Excerpted records:
━━━━━━━━━━━━━━━━━━━━━━━━━━━━━━

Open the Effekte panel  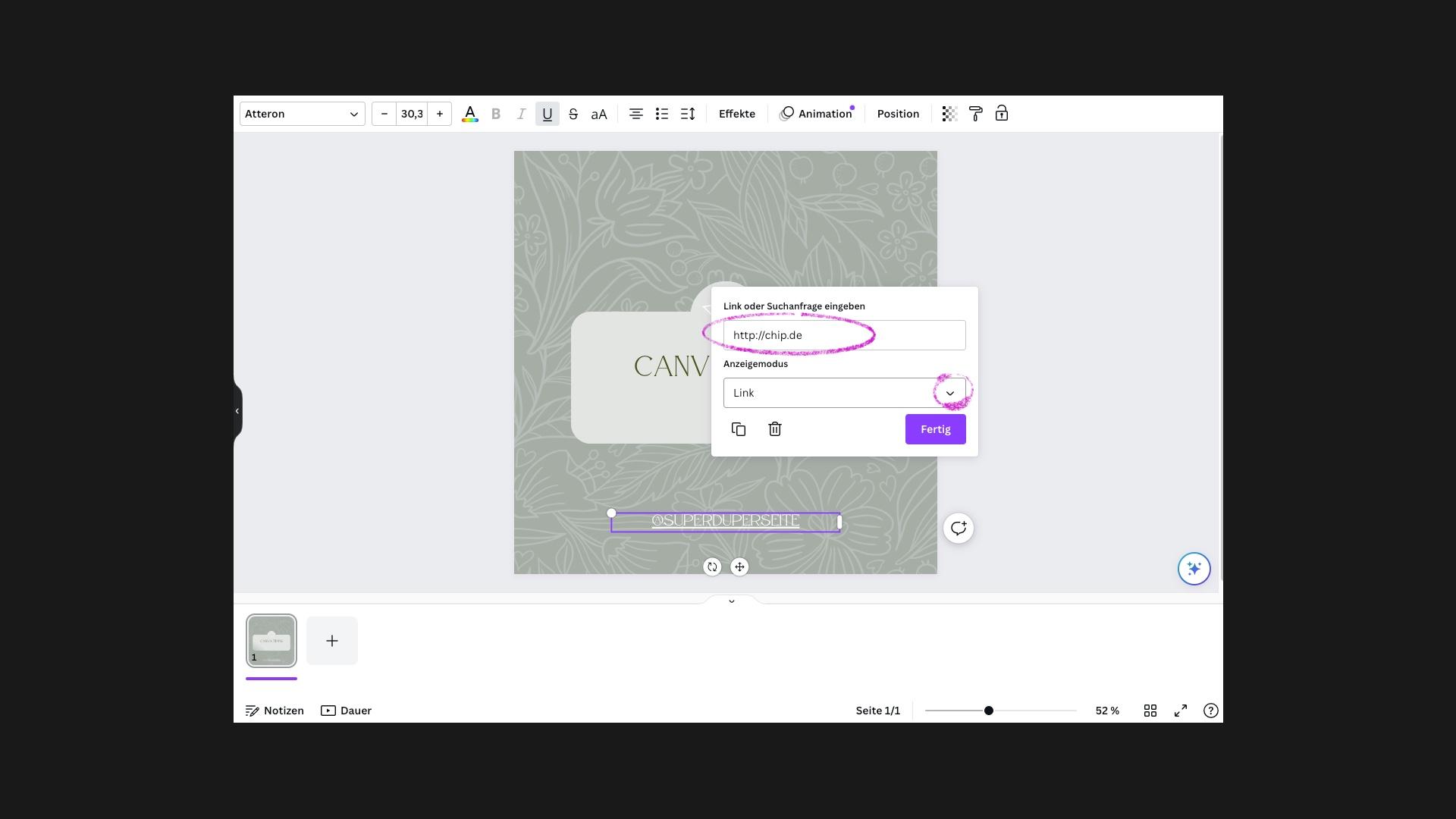[x=736, y=114]
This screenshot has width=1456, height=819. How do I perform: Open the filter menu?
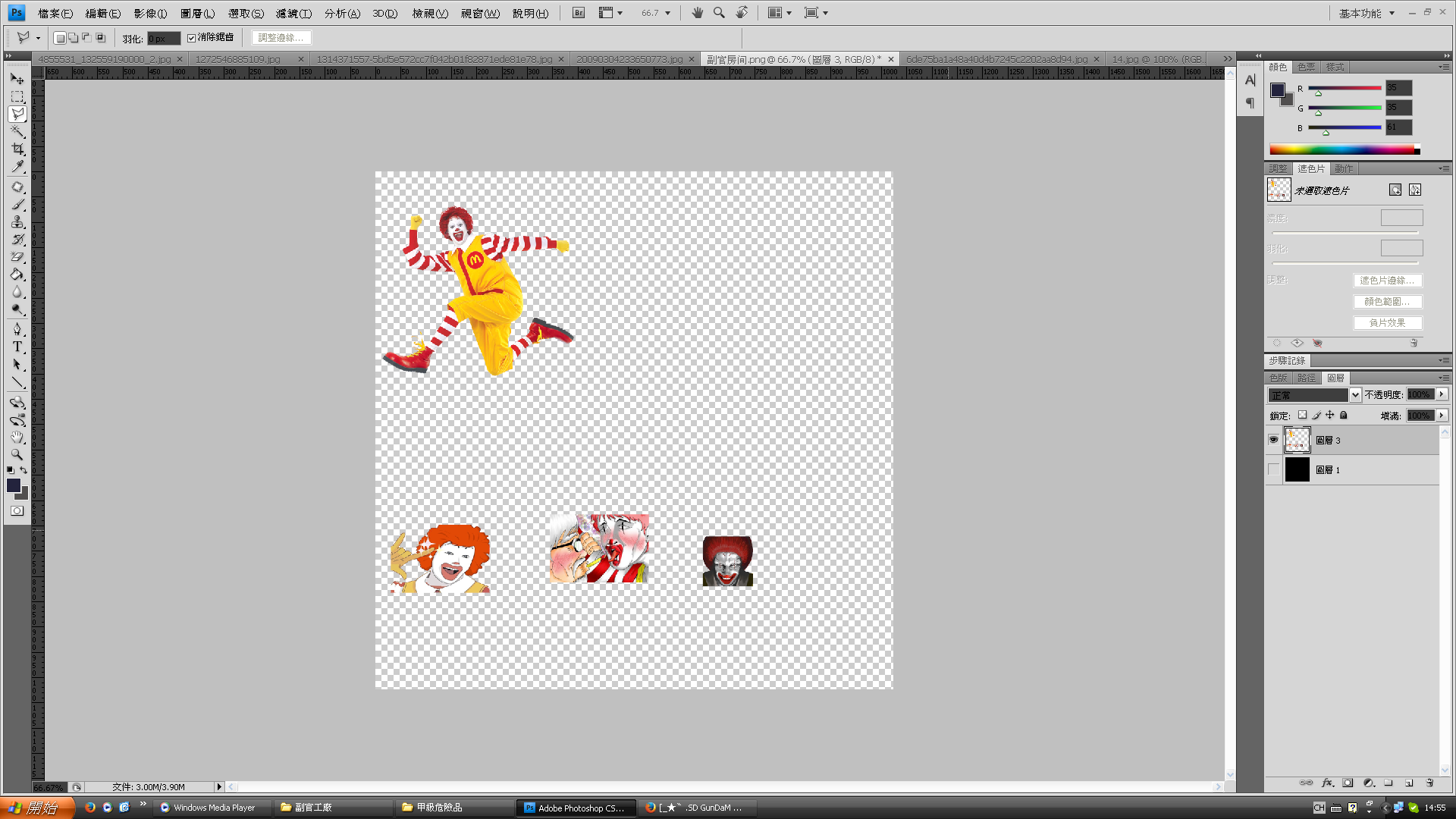pos(293,13)
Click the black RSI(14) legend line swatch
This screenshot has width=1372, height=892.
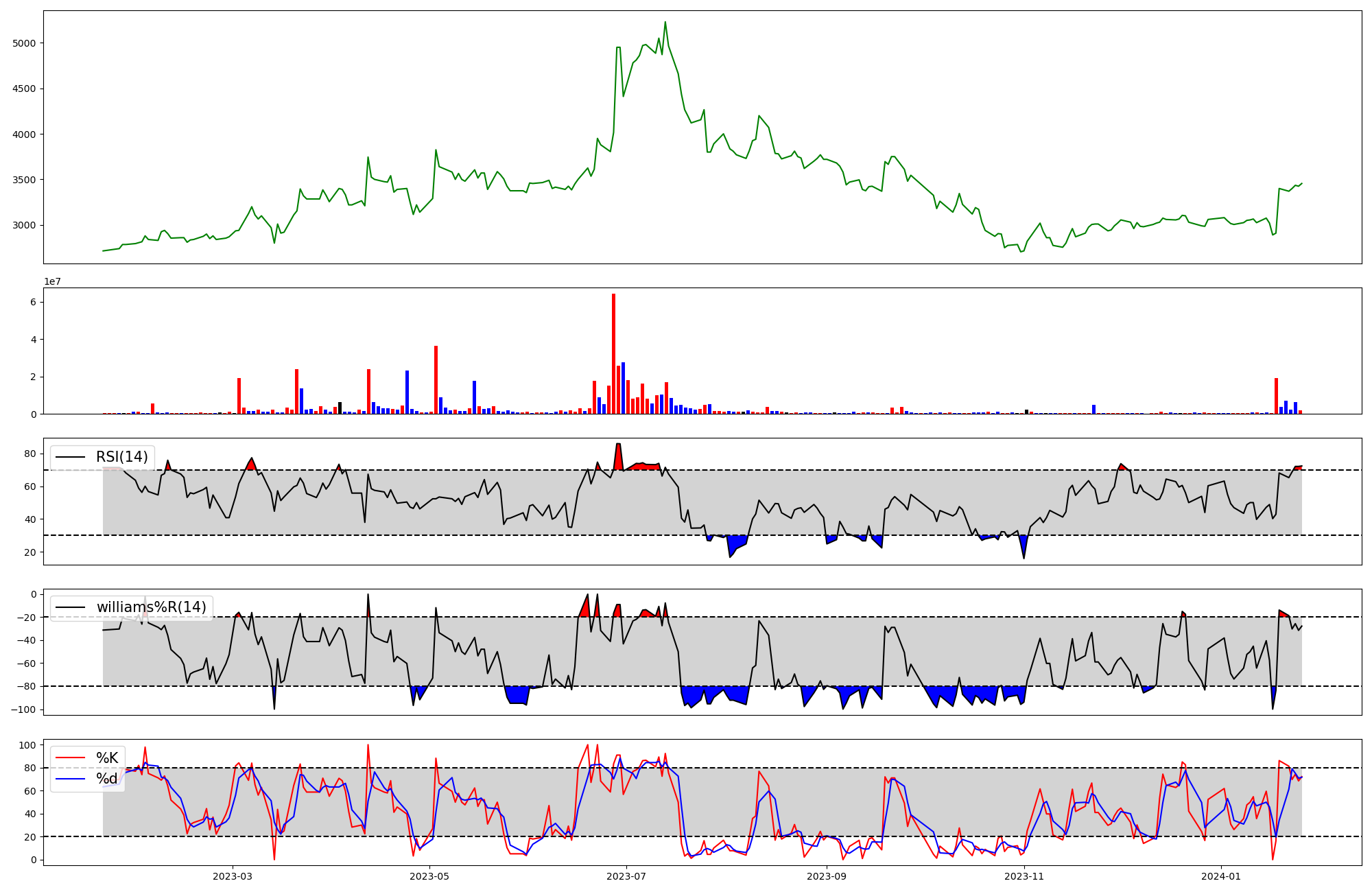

━━━━━━━━━━━━━━━━━━━━━━━━━━━━━━

Nothing but the lines from the one containing "Click the black RSI(14) legend line swatch" through the final line of the entries above should be given again, each exactly as written; omit the pictures.

Answer for this exercise:
Click the black RSI(14) legend line swatch
This screenshot has width=1372, height=892.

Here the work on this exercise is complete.